Cella Energy Signs Fuel Source Deal with Kennedy
A new approach to an established fuel will be the focus of research, development and maybe production with the help of NASA's Kennedy Space Center in Florida.
Cella Energy's American subsidiary has signed on with Kennedy to make its micro-bead technology practical enough to be used as a fuel in most kinds of machinery, cars and perhaps even spacesuits and portable electronics.
The company, based in Britain, has formulated a way to store hydrogen safely in tiny pellets that still allow the fuel to be burned in an engine. Kennedy, which handles huge amounts of the explosive gas regularly as part of its rocket work, is being enlisted to help the company overcome a couple technological hurdles.
If the work pays off, engines all over the world could run on hydrogen, which burns clean, producing no greenhouse gases.
"We have a lot of great capabilities at Kennedy and some exceptional talent in both our materials and cryogenics labs and I think that's what mostly attracted them to us," said Robert Hubbard, Partnership Development manager at Kennedy.
With hydrogen comes many limitations, largely because it can be very difficult to handle safely.
The pellets, each holding a large amount of hydrogen, could erase that concern, Hubbard said.
"In tests, the hydrogen is stored in its rawest form, encased by the company’s hydrogen storage materials, has proven to be quite stable," Hubbard said.
The eventual goal is to use it in fuel cell engines, which combine hydrogen and oxygen to generate electricity. The only exhaust from fuel cells is water. Again, the technology is something Kennedy is very comfortable with since fuel cells have been used in Apollo spacecraft and space shuttles.
"If the company is able to successfully get this product to market, I think we are going to see a lot of changes within the hydrogen storage and fuel cell industries to utilize more safe and easily adaptable technologies" Hubbard said.
Cella's contract with NASA, called a Space Act Agreement, runs five years and can be extended. The company already has offices in the Space Life Sciences Laboratory at Kennedy and is expected to become an early tenant at Exploration Park, a research center now under construction at the space center.

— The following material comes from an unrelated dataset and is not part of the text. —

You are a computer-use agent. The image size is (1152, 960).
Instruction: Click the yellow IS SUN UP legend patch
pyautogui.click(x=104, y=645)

"In the future, it could turn into a production site within Exploration Park," Hubbard said.
Kennedy's obligation under the agreement is to serve as a consultant to Cella for developing an integrated solution for hydrogen storage and help Cella incorporate Kennedy-developed hydrogen sensing color-changing polymers. Cella also is interested in working with lightweight aerofoam and aeroplastic, another innovation of NASA's, notable for their thermal insulating properties.
The partnership is the latest signal to industry that Kennedy is serious about developing clean energy sources and innovative industries, Hubbard said.
"We're trying to expand Kennedy's portfolio of capabilities," Hubbard said. "We want to be on the cutting edge of developing green energy technologies and what better place to do it than Kennedy’s Exploration Park."